Diseases caused by alcohol abuse

The changes in character following chronic alcohol abuse can eventually reach such degrees that those affected become unbearable to those around them and have to be institutionalized. Unfortunately, this increasingly affects adolescents as well. Chronic alcohol consumption also leads in many cases to severe changes in the organs. Inflammation of the gastrointestinal tract, liver shrinkage, skin changes and more are frequently occurring consequences of excessive alcohol abuse. Most of these damages are nowadays attributed to vitamin deficiency. The vitamin deficiency occurs because the alcoholic meets his energy needs to a large extent through alcohol and not, as necessary, through normal food rich in vitamins. This vitamin deficiency sufficiently explains the fact that organic damage occurs more easily in adolescents than in adults under alcohol abuse, because the growing body has a high vitamin requirement.

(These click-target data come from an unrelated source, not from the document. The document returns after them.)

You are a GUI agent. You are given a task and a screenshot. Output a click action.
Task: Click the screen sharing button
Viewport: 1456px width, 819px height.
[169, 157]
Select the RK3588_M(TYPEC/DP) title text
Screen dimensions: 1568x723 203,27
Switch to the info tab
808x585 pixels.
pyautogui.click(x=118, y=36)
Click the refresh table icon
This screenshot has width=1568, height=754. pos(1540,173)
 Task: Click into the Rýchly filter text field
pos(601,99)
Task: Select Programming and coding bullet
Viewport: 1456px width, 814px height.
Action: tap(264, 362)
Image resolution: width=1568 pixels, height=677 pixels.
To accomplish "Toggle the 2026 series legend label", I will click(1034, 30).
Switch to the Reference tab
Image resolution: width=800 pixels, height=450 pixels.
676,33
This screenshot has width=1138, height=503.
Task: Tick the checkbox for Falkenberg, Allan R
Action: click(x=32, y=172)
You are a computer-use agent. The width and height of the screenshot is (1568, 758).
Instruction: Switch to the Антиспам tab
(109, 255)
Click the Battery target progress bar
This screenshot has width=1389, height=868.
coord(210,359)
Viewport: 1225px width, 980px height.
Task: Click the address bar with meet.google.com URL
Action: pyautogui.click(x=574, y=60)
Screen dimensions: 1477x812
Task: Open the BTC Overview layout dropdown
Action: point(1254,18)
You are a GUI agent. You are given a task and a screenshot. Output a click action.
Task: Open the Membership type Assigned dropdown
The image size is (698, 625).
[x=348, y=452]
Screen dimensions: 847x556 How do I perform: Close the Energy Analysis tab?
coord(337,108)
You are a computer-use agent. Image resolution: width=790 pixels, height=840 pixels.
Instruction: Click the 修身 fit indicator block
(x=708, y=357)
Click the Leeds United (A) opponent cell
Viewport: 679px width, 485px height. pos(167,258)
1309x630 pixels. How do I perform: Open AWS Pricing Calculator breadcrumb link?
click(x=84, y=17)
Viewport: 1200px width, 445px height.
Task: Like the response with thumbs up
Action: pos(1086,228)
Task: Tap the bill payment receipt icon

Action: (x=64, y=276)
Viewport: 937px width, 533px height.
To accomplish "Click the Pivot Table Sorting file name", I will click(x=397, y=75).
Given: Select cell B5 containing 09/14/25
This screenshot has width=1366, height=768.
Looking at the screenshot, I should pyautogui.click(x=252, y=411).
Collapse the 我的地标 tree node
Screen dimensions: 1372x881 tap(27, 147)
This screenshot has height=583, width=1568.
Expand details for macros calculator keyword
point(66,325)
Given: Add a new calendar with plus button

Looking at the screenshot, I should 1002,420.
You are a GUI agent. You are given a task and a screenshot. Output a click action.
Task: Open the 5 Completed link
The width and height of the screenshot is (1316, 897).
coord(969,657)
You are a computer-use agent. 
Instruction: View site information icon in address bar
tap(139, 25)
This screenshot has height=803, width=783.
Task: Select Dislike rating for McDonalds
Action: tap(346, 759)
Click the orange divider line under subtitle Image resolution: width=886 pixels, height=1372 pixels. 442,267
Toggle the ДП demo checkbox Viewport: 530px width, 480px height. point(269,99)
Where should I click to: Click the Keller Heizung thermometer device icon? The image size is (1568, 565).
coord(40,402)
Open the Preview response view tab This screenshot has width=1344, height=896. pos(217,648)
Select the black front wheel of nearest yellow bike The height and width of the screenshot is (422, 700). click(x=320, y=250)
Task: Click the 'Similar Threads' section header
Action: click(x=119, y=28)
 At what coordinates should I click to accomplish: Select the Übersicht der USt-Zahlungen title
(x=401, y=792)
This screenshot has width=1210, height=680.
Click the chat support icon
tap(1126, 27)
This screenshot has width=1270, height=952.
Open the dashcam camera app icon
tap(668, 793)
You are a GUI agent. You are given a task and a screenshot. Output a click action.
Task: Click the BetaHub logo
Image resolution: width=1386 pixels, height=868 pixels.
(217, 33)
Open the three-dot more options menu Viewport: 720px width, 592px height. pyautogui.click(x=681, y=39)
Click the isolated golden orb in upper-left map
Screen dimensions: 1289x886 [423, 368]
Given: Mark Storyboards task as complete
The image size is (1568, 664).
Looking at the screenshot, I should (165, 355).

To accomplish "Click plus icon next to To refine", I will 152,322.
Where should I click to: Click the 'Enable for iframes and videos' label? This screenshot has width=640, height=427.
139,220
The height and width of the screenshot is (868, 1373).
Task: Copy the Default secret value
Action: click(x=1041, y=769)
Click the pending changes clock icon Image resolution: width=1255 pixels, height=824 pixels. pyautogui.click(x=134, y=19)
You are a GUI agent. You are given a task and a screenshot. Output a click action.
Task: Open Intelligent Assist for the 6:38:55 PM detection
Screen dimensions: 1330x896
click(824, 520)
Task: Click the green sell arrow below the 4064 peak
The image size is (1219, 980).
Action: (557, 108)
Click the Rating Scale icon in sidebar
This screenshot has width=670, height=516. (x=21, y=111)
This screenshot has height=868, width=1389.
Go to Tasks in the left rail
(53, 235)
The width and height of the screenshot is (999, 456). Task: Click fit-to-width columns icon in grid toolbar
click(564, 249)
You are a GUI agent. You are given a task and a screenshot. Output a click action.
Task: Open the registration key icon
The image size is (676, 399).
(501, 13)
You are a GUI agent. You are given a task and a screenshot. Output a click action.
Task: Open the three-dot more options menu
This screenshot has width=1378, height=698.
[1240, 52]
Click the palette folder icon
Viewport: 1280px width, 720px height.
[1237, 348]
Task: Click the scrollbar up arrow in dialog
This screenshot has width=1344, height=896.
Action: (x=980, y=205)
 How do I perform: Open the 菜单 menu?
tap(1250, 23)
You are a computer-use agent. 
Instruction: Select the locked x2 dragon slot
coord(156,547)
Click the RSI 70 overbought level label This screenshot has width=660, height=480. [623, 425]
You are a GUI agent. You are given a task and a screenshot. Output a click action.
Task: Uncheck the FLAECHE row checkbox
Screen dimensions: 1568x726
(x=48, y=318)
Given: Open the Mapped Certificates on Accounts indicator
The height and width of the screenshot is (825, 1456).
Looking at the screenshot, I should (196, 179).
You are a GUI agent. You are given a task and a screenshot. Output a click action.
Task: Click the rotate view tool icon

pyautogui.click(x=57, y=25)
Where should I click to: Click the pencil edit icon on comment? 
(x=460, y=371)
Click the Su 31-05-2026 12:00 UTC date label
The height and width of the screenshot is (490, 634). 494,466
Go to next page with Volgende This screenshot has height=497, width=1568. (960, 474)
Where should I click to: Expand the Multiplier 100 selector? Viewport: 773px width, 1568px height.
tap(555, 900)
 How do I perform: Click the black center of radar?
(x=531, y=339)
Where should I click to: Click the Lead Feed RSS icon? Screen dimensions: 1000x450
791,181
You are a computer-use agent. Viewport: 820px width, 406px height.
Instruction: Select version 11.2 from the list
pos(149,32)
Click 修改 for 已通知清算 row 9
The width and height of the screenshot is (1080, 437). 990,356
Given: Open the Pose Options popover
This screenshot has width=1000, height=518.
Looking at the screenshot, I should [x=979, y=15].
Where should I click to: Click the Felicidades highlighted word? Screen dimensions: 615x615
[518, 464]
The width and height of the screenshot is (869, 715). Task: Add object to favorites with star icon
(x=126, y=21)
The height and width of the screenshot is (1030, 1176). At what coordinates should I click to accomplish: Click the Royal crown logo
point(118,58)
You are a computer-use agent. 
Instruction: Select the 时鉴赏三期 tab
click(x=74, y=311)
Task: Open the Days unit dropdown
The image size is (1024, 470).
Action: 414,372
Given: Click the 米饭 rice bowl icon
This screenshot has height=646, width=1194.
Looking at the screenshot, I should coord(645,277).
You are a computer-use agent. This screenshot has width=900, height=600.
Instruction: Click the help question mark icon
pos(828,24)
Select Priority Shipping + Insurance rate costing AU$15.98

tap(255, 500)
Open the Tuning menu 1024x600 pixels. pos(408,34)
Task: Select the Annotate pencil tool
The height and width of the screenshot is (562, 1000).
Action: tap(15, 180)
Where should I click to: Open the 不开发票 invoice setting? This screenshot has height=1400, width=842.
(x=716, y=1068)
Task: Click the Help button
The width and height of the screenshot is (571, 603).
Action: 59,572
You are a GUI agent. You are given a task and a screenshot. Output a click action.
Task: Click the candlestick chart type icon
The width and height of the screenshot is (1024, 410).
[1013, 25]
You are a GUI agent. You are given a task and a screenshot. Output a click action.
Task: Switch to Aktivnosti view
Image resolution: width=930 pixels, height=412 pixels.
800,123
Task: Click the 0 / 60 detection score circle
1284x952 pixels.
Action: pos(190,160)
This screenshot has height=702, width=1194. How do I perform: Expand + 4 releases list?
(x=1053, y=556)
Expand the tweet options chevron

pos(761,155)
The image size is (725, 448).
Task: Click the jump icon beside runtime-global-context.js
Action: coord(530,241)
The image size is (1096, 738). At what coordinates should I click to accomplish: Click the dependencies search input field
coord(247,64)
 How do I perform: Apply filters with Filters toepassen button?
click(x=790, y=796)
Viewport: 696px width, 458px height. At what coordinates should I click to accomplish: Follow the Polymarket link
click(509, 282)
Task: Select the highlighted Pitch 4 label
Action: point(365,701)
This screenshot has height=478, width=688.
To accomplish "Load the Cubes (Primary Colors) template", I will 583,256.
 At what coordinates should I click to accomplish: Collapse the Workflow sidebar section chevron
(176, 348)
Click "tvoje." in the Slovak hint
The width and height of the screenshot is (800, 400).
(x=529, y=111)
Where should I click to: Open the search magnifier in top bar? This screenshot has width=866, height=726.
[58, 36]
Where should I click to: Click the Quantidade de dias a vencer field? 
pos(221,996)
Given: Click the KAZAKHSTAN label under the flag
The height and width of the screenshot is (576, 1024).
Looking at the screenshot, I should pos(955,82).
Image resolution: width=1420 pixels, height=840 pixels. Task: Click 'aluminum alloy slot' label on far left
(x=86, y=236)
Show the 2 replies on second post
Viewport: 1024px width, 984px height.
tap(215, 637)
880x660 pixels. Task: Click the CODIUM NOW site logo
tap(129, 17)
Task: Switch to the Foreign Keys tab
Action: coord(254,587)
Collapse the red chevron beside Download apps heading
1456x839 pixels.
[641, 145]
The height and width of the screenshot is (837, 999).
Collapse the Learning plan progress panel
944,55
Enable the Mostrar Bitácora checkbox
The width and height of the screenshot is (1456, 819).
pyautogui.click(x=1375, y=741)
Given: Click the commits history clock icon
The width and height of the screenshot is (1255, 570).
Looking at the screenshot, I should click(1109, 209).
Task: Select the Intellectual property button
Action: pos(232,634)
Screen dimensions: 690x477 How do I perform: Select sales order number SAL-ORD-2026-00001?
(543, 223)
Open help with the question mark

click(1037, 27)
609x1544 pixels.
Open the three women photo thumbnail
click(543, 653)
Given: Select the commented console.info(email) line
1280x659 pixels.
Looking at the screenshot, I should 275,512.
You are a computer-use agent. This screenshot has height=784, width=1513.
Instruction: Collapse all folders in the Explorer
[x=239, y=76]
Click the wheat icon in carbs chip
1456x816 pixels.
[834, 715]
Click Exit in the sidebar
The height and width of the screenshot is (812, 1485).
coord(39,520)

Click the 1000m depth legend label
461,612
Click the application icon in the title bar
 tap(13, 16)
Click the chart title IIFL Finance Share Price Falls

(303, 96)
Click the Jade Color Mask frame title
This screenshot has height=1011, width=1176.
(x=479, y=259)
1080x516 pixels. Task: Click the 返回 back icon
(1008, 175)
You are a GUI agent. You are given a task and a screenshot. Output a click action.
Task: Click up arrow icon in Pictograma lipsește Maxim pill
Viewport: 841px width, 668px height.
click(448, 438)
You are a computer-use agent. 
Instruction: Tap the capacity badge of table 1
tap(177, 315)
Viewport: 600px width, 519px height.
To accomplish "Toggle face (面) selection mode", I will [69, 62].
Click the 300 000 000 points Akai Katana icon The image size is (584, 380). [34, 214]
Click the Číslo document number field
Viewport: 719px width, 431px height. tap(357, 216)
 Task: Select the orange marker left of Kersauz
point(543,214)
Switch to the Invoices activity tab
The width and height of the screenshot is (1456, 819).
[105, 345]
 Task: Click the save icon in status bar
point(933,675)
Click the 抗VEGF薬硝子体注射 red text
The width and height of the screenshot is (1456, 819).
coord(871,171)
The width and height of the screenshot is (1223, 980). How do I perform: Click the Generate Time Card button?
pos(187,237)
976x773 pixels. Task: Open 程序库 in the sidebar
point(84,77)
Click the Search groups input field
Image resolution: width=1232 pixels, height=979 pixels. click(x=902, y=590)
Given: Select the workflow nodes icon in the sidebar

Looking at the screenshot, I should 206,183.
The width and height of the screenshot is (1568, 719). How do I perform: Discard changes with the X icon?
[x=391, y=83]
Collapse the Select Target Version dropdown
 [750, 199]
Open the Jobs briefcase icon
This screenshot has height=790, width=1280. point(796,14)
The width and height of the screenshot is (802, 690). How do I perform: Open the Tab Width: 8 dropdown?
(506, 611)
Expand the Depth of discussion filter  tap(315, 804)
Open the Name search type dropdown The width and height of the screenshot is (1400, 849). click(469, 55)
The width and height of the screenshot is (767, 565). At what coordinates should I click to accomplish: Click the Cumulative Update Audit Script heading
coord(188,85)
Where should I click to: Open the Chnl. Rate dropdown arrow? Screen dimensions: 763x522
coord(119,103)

For all these reasons, it must be welcomed that the Youth Protection Act (JuSchG) also stipulates a ban on serving and selling alcoholic beverages to children and adolescents under the age of 16 and a restriction on serving alcoholic beverages to adolescents between the ages of 16 and 18, regardless of whether the adolescents are alone or accompanied by their parents or other adults. Violations of this law are punishable by stiff prison sentences or fines. However, these laws will not be fully effective until they are understood, advocated and supported by the people who are responsible for the education of children and adolescents: parents, teachers and educators.